Mr. Knoxville and Mr. Nicoll
Terrible Direction. While Bad Grandpa mostly works – the film is a serious of pranks played on unsuspecting regular people who don't know they're about to be in a movie – these bits are connected by sequences in which the grandpa (Knoxville) and the grandson (Jackson Nicoll) ride in a car together and sort of pretend that they are in a real movie about a grandad and his grandson. This makes no sense, of course, because we know that they are both in on the joke. We don't believe that either one of them believes in this grandpa/grandson fiction. I was hoping for something a little more meta connecting the bits: perhaps a series of sequences where Knoxville explained to the young actor what normally happens in these kind of buddy-road movies. Or something. Anything but pretense.

Like Grandpa's director Jeff Tremaine, August's director John Wells (who also directed the terrible adaptation of Tracy Letts' Killer Joe) is mostly a television director. And it shows. August: Osage County was a play about a house and a family. The play is filled with simultaneous scenes and a big family-style mise en scène, like the portions at Buca Di Beppo. But the film doesn't embrace this idea at all. Not only does Wells not focus on the house as an important plot-point or character motivation (no shots of empty rooms or childhood bedrooms or kitchens or even many of the outside of the house), the film can't find focus. Whose story is this? August is fundamentally confused about this question. This is not a question in the play: it's a play about a house. But Wells doesn't make this a movie about a house, and instead insists on following someone's story. But whose? He never decides.

In fact, while August: Osage County is not as bad as the poster to the right would have us believe, it is still a mess of a movie. This is a stagey script elevated by excellent acting. All of the highlights of Tracy Letts's play (a hybrid of Sam Shepard's Buried Child and Eugene O'Neill's Long Day's Journey into Night) are still there, but they don't pack the punch they do in the play.
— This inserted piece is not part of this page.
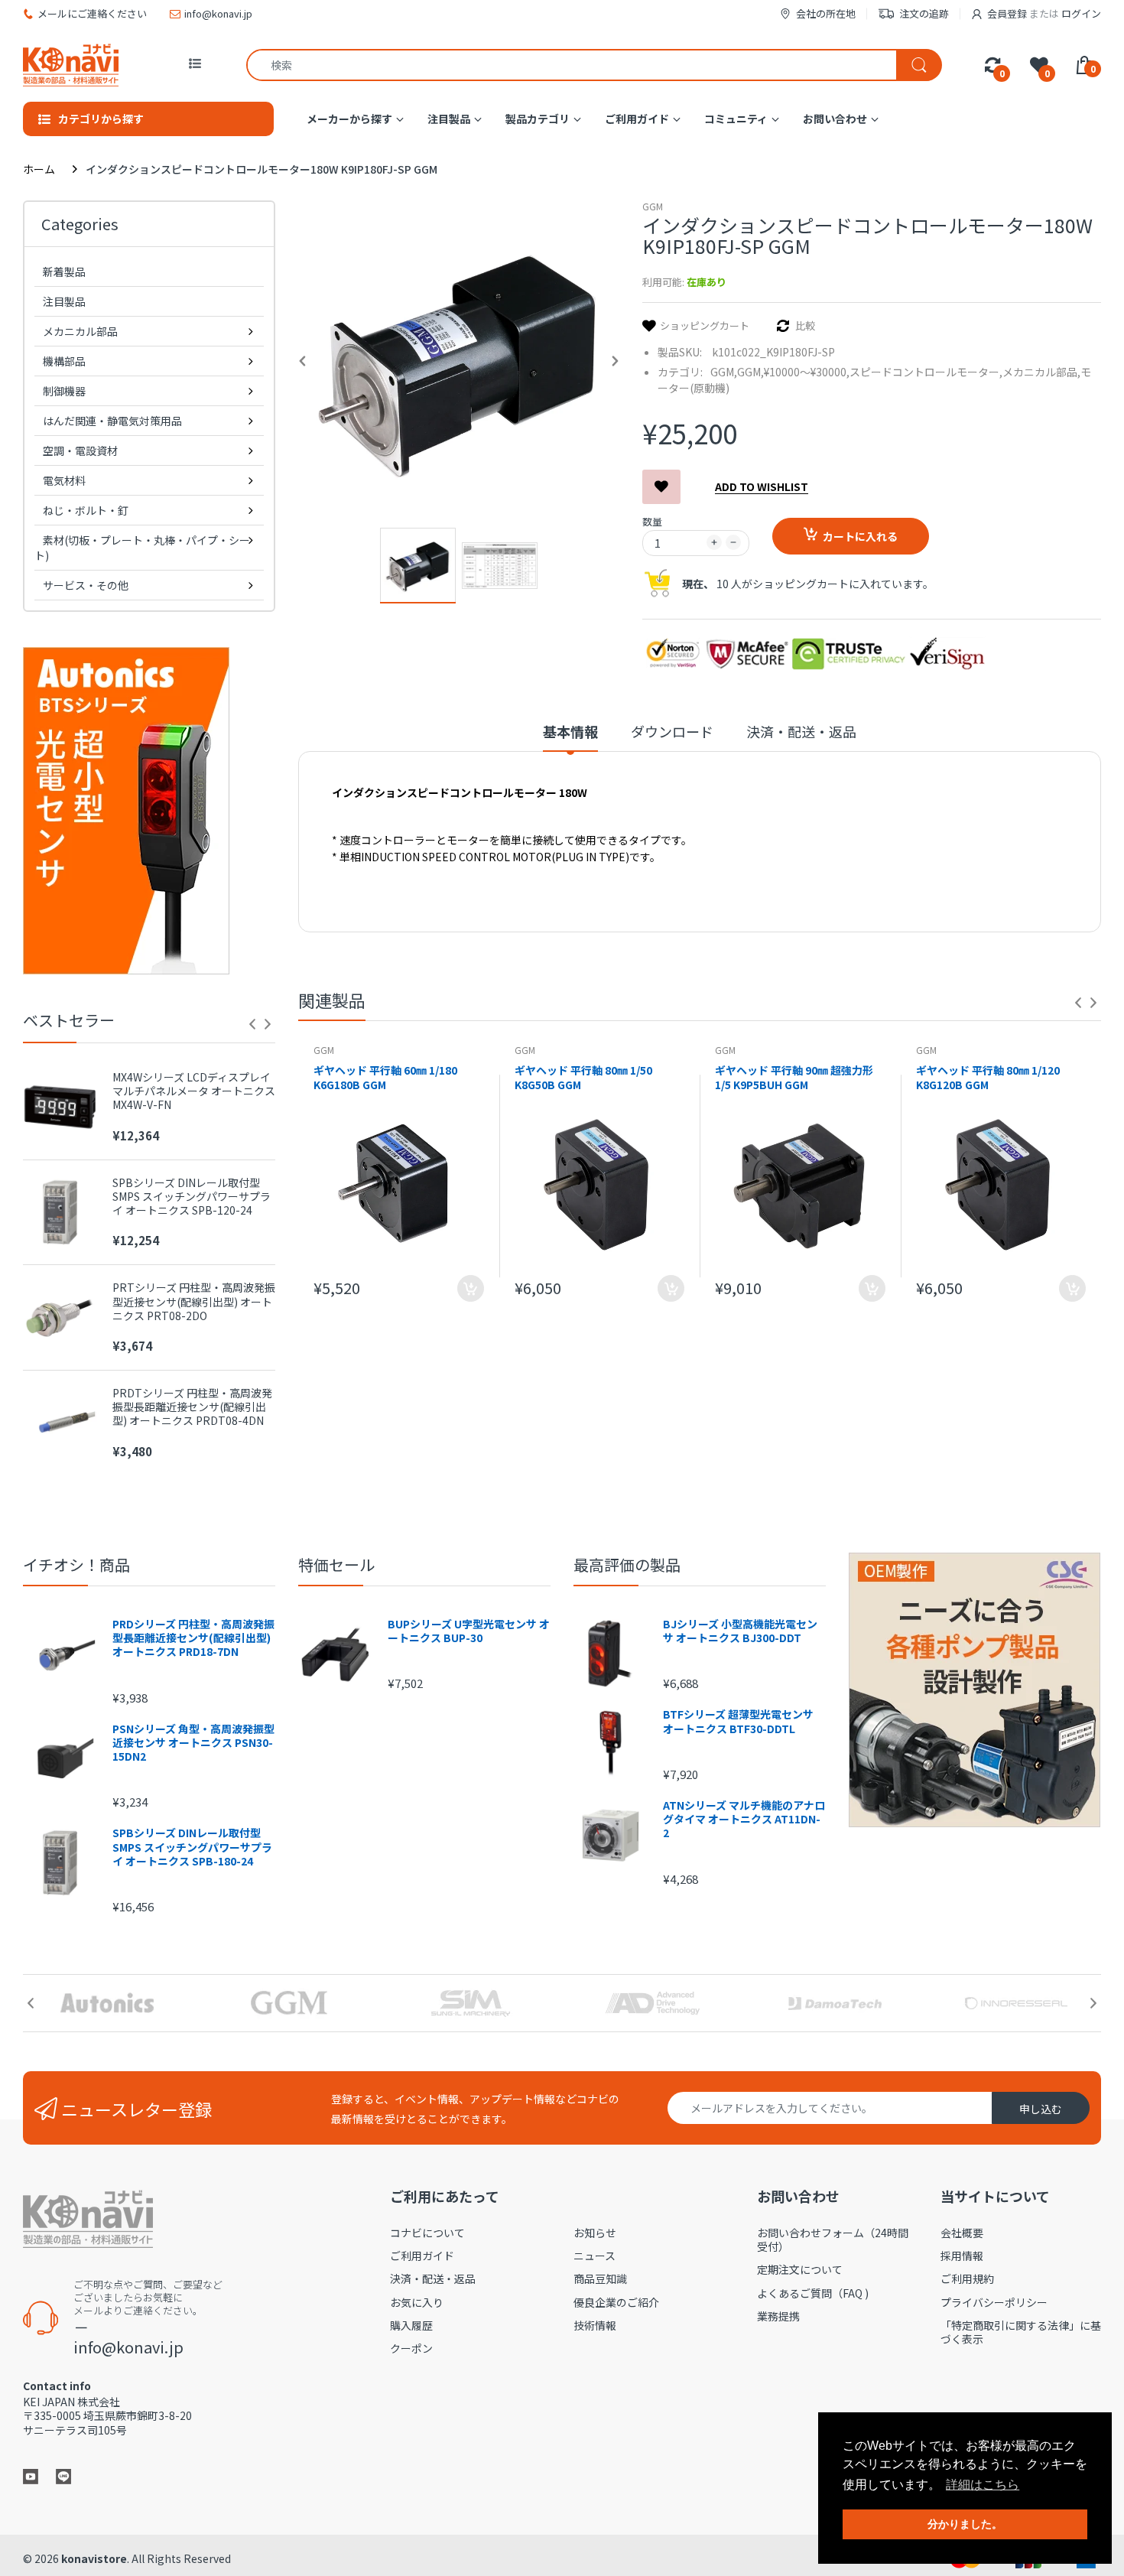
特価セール (336, 1564)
They seem diffused by having too many celebrities in a single room. And Letts (who made his own play into a screenplay) hasn't cut the play enough. The play's theatrically intriguing prologue sequence, which involves the patriarch of the family, is inexplicably retained for the film, a decision which my companions who hadn't read the play found very confusing. The plot still works, of course – incest, betrayal, lots of furious family drama – particularly when the acting is this good, but the direction is noticeably terrible, and the film is frustrating throughout for its misplaced perspectives, and almost total lack of a point of view.

Bad Grandpa s also a big ol' nasty mess, and it will probably give you exactly what you expect. In truth, it gave me much more than I was expecting. This movie is hilarious. I did the movie up right and went with three straight guys. You should probably also have a beer or two before going. But if you're ready to laugh, Bad Grandpa will not disappoint. The bits are hilarious – even the tired ones. And my companions and I found ourselves anticipating with relish the ridiculous stuff they were going to do. Oh no, oh my lord, no way, we would say to one another, and then slap each other and laugh hysterically. At more than one point the laughter actually took over and we were all a little out of control. This is totally unbridled absurdity at its most shameless.